Boardroom focus on cyber risk appears to be diminishing, according to Beazley in its latest Risk & Resilience report, Spotlight on: Cyber & Technology Risks 2023.

The data shows how perceptions around cyber and technology risks, from ransomware and other cyber-attacks to the threats posed by AI, are changing the global business risk landscape.

According to the report, the economic impact of cybercrime on business across the globe continues to reach new levels, with the cost predicted to reach US$10.5 trillion by 2025, a 300% increase since 2015. Yet, it adds, the perceived threat of cyber risk to global business leaders peaked in 2021 (34%) and over the past two years, the risk perception has dropped (27%). In 2024, it is predicted to remain at 27% while business preparedness for this risk continues to decline.

As cyber fears decrease, the technological risk landscape has fragmented, with executives nearly as concerned about the perceived threat posed by disruptive new technologies, such as AI, as the risk of cybercrime, according to Beazley. Failing to keep pace with technology and adapting to new innovations is an issue that 26% of global business leaders identified as their key technological concern, yet resilience to this threat is on the decline and more than a fifth (21%) of all businesses feel they cannot maintain the pace of change.

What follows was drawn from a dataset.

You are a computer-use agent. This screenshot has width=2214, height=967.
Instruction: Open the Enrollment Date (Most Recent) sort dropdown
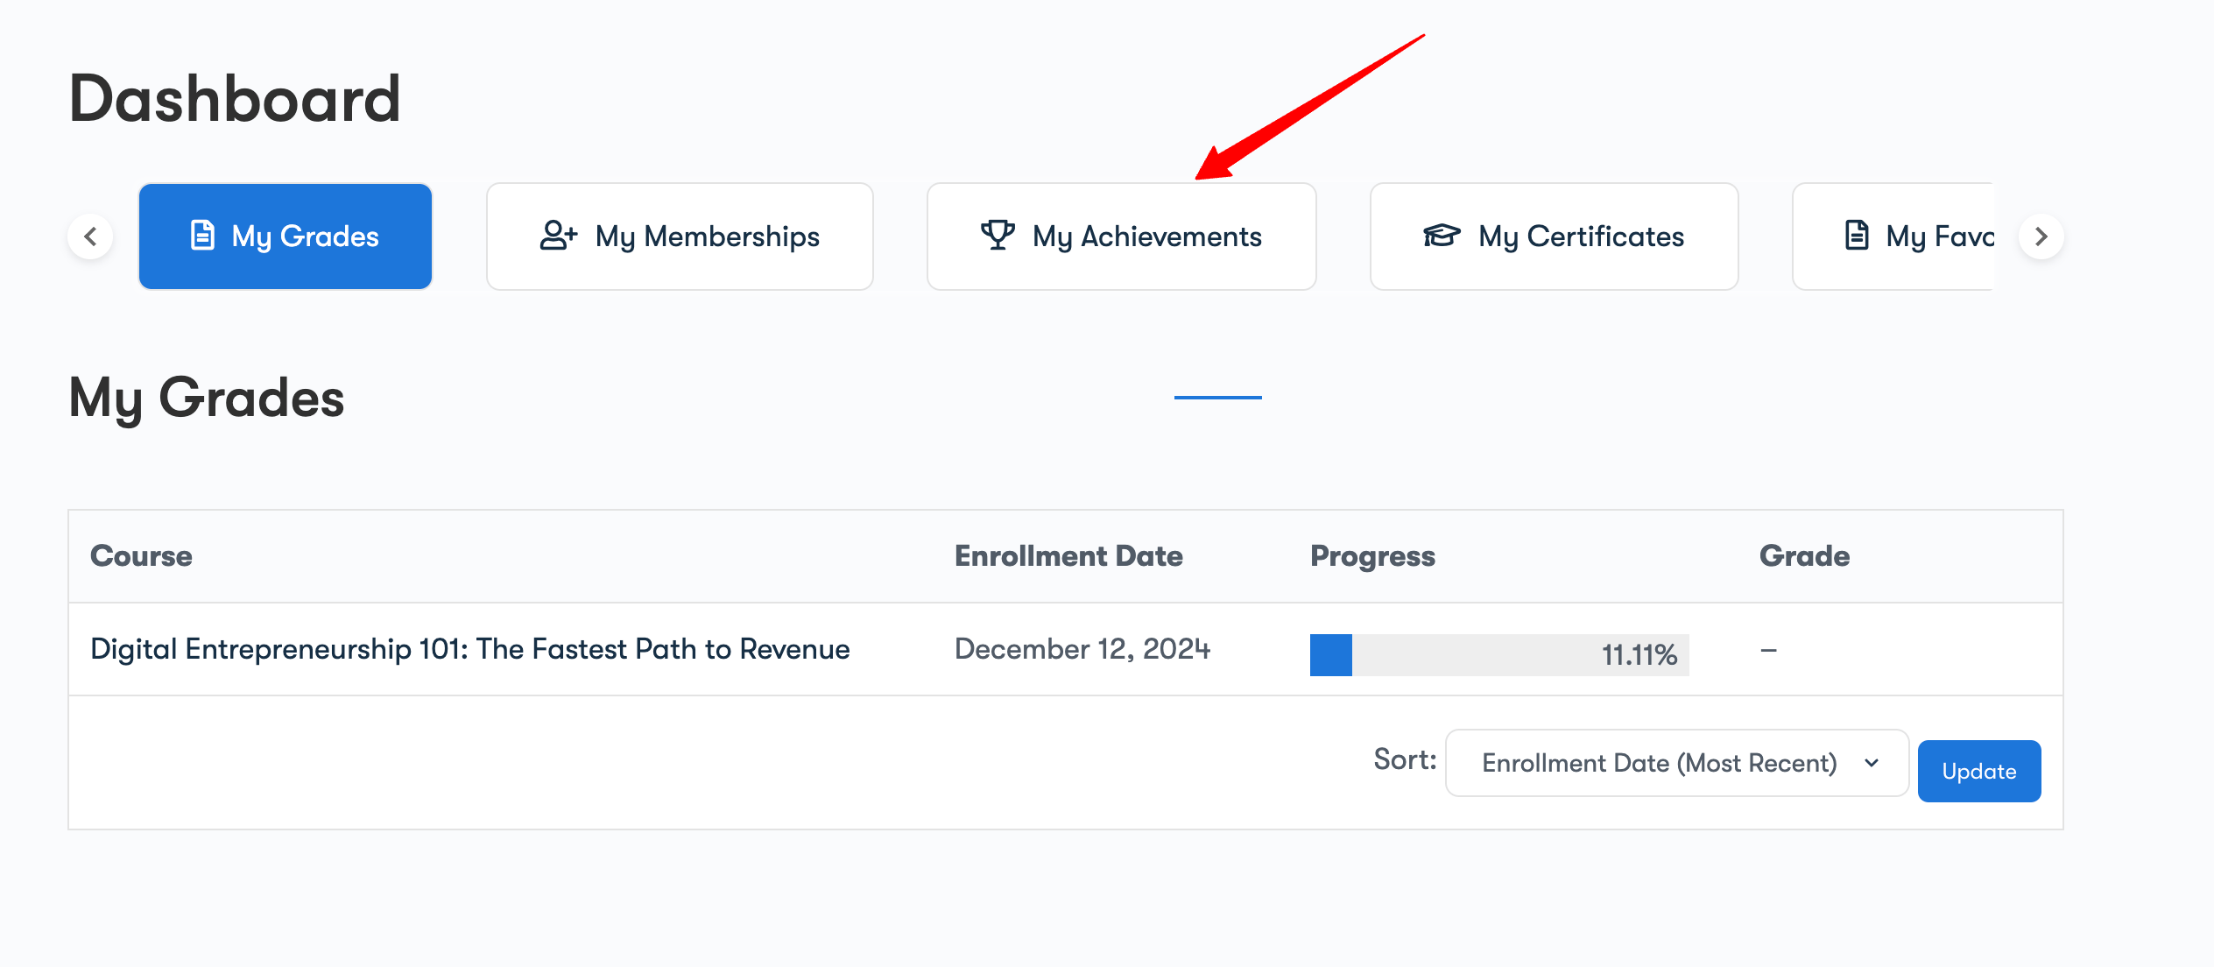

Leaders are also turning their attention to other concerns such as the risk of theft of their intellectual property (IP) with 24% of business leaders ranking it as their top risk in 2023, more than double what it was in 2021 (11%). IP theft has also become the cyber and technology risk for which businesses across the world feel least prepared, with more than one in four businesses (26%) reporting they feel ill-equipped to mitigate this risk.

Paul Bantick, group head of Cyber Risks, Beazley said: “Business leaders are finding it a struggle to keep up with the constantly evolving cyber threat. But worryingly they appear less concerned by cyber risk than a couple of years ago. This could be because they have been lulled into a false sense of security as the war in Ukraine led to a temporary reduction in the ransomware threat level when a number of cyber gangs splintered, but this situation is only temporary and should not be viewed as the new normal.”

“The emergence of AI and other tech innovations as well as the increase in concerns over IP theft are now front of mind for many business leaders globally,” he added. “These threats are fast evolving and unfamiliar, with many companies being caught on the back-foot when dealing with the risk.”